We arrived at the Drinks Show and were asked for ID. Being almost 40, this was flattering, but yes, the rule. I pulled out my Nova Scotia age of majority card; Greg, his Ontario health card.
“I need to see a driver’s license,” barked the security woman.
“This is all I have,” said Greg, “I don’t have a license.” She looked at him like he had two heads. “I’m not supposed to take this.” “It’s the only photo ID I’ve got,” he replied.
Then she turned to me. “What’s this?”
“Age of majority card for Nova Scotia.” I rolled my eyes, because I’ve gone through this so many times before. I expect it in Buffalo, or San Francisco where they’re not familiar with, you know, provinces, but in Ontario, I expect someone checking ID to be at least vaguely familiar with forms of identification from other areas of the country.
“You don’t have a driver’s license either?”
“No.
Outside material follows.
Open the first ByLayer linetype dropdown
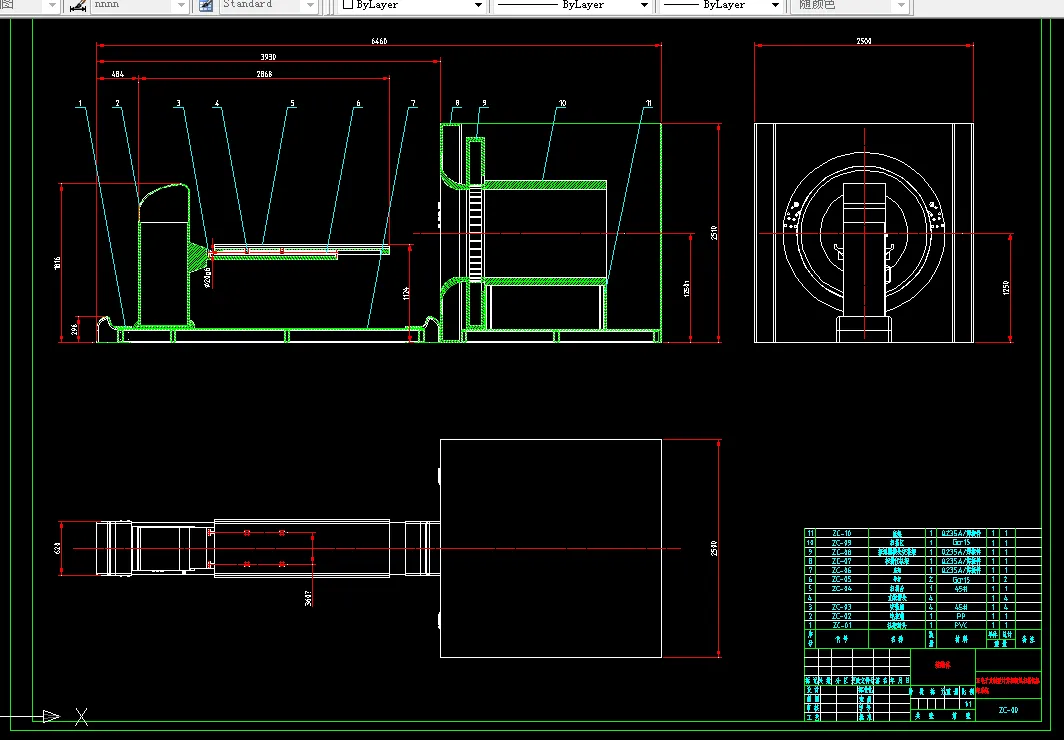Image resolution: width=1064 pixels, height=740 pixels. (x=642, y=6)
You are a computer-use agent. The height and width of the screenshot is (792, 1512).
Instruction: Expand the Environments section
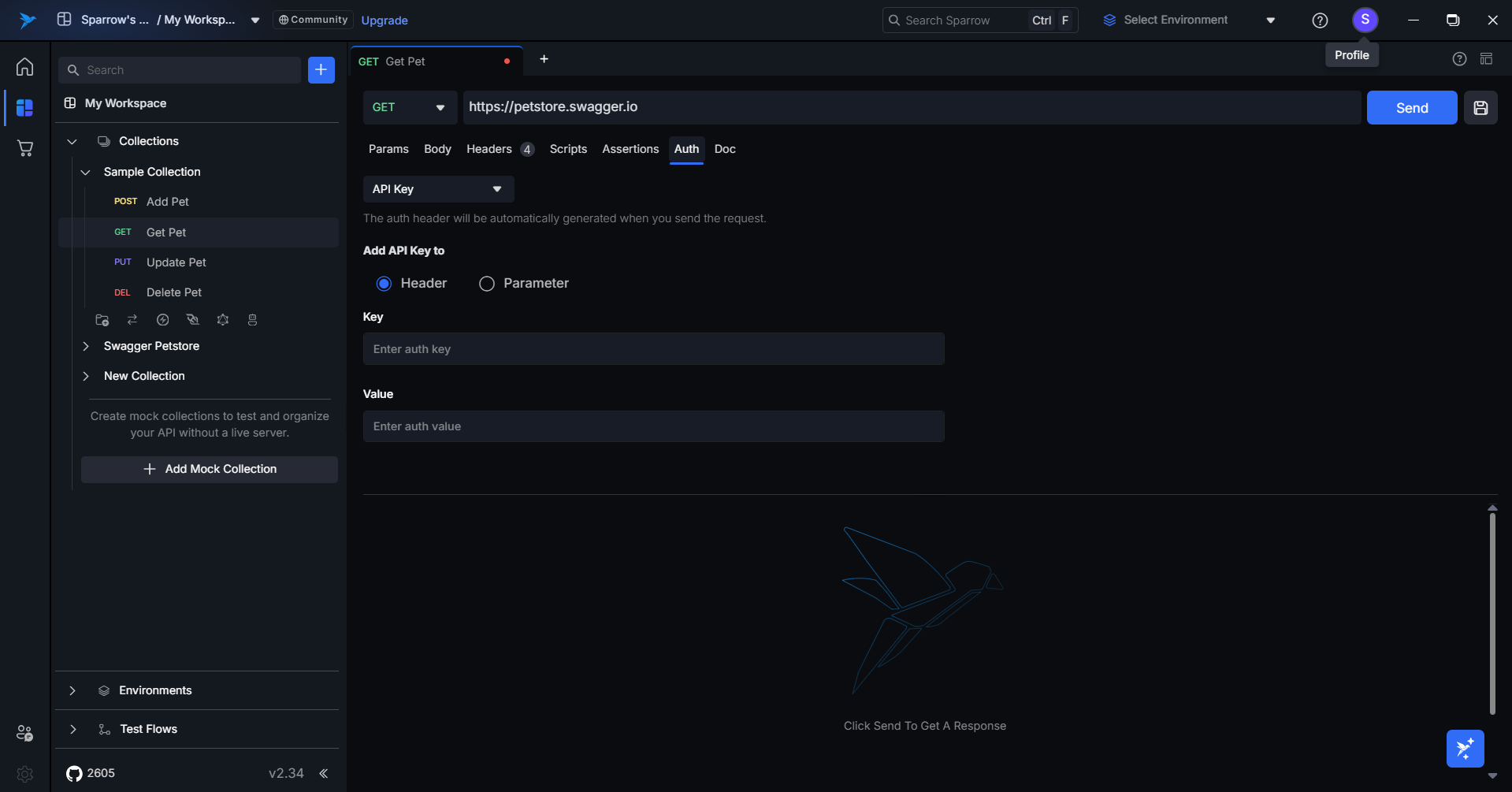pyautogui.click(x=72, y=690)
I choose not to drive. And I don’t believe that a driver’s license should be the only acceptable form of photo ID. This is a government-issued document, created for the sole purpose of notifying you that I’m old enough to drink – it should be more than acceptable.” I’m ready at this point to throw a hissy fit and yell for the organizers.
She’s not happy about the whole thing, but lets us in anyway. But I’m still cranky.
See, way back in the 80s, Nova Scotia driver’s licenses didn’t have photos. When you hit 19, the rite of passage for a Nova Scotian’s 19th birthday was to head to the LC (Liquor Commission) to get yourself an age of majority card. 3 pieces of ID that included a date of birth, signature and address were all you needed to score a nifty plastic card with your mug on it, and freedom to wreak havoc on the streets of downtown Halifax.
I moved to Ontario about a month before I turned 19. I’d show up at clubs in Toronto, hand over my Nova Scotia driver’s license when asked, and have doormen go “What the fuck is this?” because it lacked a photo. I looked into getting an Ontario age of majority card, but unlike Nova Scotia where you just showed up at the LC, in Ontario, you needed to fill out a form, submit photos by mail, and more confusing, have the document signed by a person of high standing who had known you for a minimum amount of time (usually a couple of years!). I had been here a month when I turned 19 – I didn’t know a doctor, dentist, judge or notary public – I had no one to sign my stupid document.
I actually ended up going back to Nova Scotia for a visit about six months after moving to Toronto, in part to go to the LC and get myself some damned photo ID. To this date, it’s the only photo ID I have. I never enjoyed driving, was incredibly bad at it, and living and working in Kensington Market, I didn’t need to drive anywhere, and would have been terrified to do so anyway. So I let my driver’s license expire, because as long as I had my age of majority card, there should be no problem getting into bars.
Yet at events like the Drinks Show last night, I still get hassled. Picking up packages at the post office, the clerks are confused by my lack of a driver’s license and don’t know what information to take from my age of majority photo ID.
And that really pisses me off. Why is the driver’s license the ID standard? Who says? And why can’t we train personnel whose job it is to take ID to learn that there is actually more than one kind? People from other countries or provinces aren’t going to have a stupid Ontario driver’s license. What happens to them when they try to attend an event like this? Driving should have nothing to do with drinking. At an event where the purpose is to drink alcoholic beverages, not having a driver’s license should mean that I’m one less person they have to worry about when I leave.
I’ve got government-issued photo ID that proves I’m of legal drinking age. That it’s not an Ontario driver’s license is not my problem – it’s the problem of the person checking ID to be familiar with the various acceptable documents out there.